Intensive research has been performed on carbon nanotube (CNT)-integrated microdevices and nanodevices to take advantage of the remarkable thermal, mechanical, electrical, and electromechanical properties of CNTs . Examples of such devices include nanoelectronic devices and optoelectronic components [2–4], actuators and oscillators [5–7], memory devices and switches [8, 9], and mechanical, chemical, biological, and thermal sensors [10–13]. Controlling the number of CNTs synthesized and their specific placement on nanostructures and microstructures is critical to using the inherent properties of massively parallel-integrated CNTs for practical device applications. However, previously reported methods of integrating CNTs in CNT-based devices are low-throughput methods such as dispersion of CNTs followed by electron beam lithography patterning , dielectrophoresis [14–17], and pick-and-place manipulation . Although the assembly of individual CNTs at specific locations has previously been demonstrated using such methods, high-throughput batch fabrication has not been feasible over a large area because of time-consuming, labor-intensive processes. Chemical vapor deposition (CVD) is scalable over a large area, so it is an attractive alternative for directly integrating individual CNTs into practical device applications. Accordingly, various methods of patterning nanocatalysts have been developed using electron beam lithography , nanoimprinting , polystyrene nanospheres , anodic aluminum oxide nanotemplates , nanocontact printing , and topographical contact holes  to synthesize individual CNTs under controlled conditions.

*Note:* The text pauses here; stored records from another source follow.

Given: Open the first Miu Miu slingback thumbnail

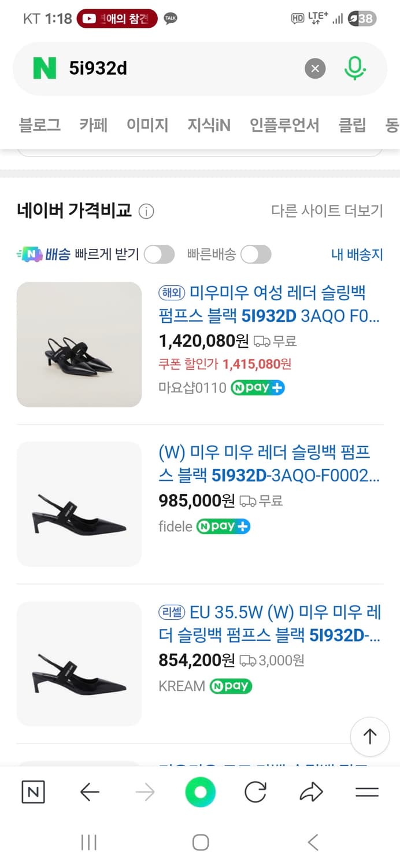Looking at the screenshot, I should point(79,344).
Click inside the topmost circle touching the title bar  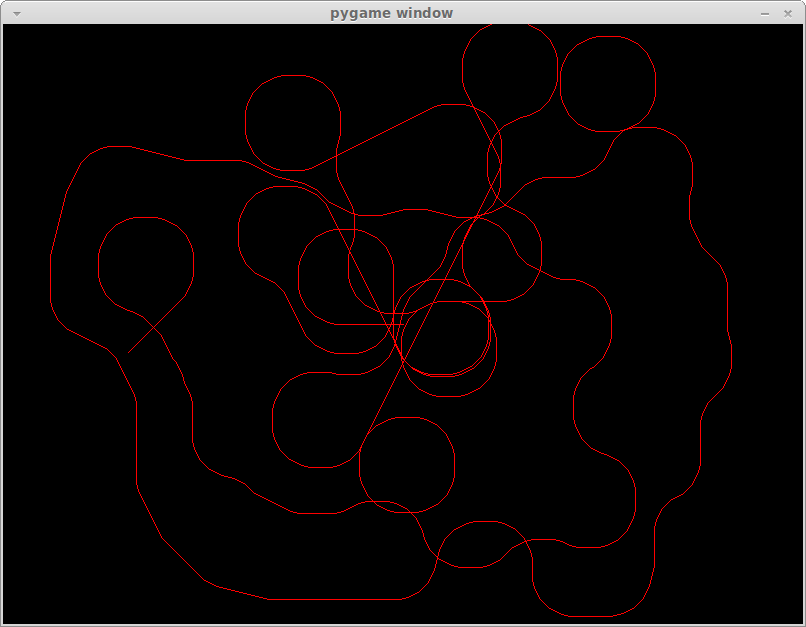(510, 68)
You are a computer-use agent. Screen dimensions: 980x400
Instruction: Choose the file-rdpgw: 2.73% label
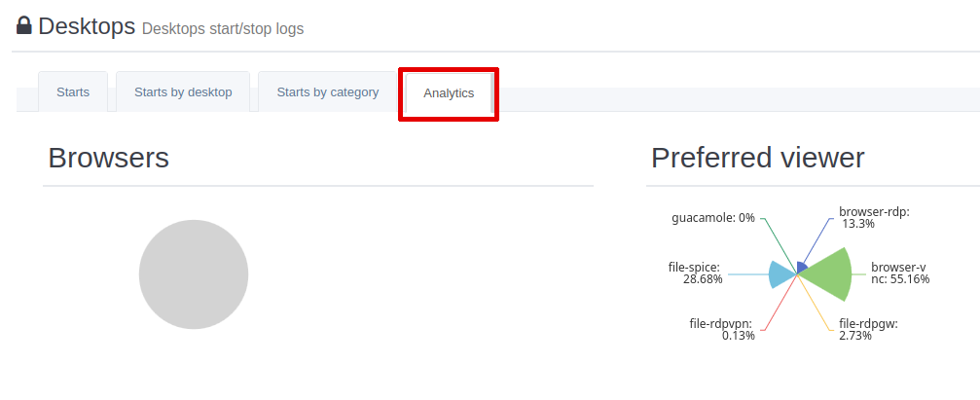[867, 329]
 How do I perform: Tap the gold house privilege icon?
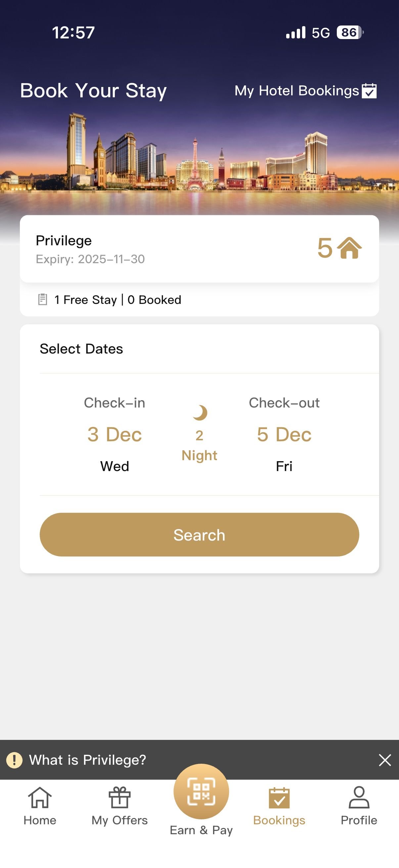350,248
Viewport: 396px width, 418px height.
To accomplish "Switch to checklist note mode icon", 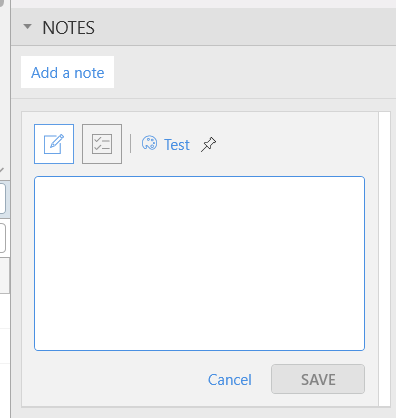I will coord(102,144).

We used nanostencil lithography as a method of patterning a nanocatalyst to demonstrate and characterize number- and location-controlled synthesis of CNTs. Nanostencil lithography has been widely used to fabricate various nanopatterns [25–28], nanoparticles [29, 30], and nanowires , and it is advantageous because it consists of a series of simple fabrication steps and because the stencil mask is reusable. Moreover, the degree of contamination of the catalyst during patterning might be negligible in nanostencil lithography because patterning is conducted under vacuum without need for a photoresist, a solvent, or chemicals used for patterning and etching , thereby producing a residue-free catalyst suitable for CVD synthesis of CNTs. We used focused ion beam (FIB) milling on a silicon nitride membrane to fabricate nanostencil aperture arrays down to 40 nm in diameter, and the stencil mask was used to pattern a submicron iron catalyst. The thickness and width of the iron catalyst deposited through the stencil mask were analyzed using atomic force microscopy (AFM). The number of synthesized CNTs could be controlled based on the size of the aperture in the stencil mask, and individual CNTs were synthesized over a large area.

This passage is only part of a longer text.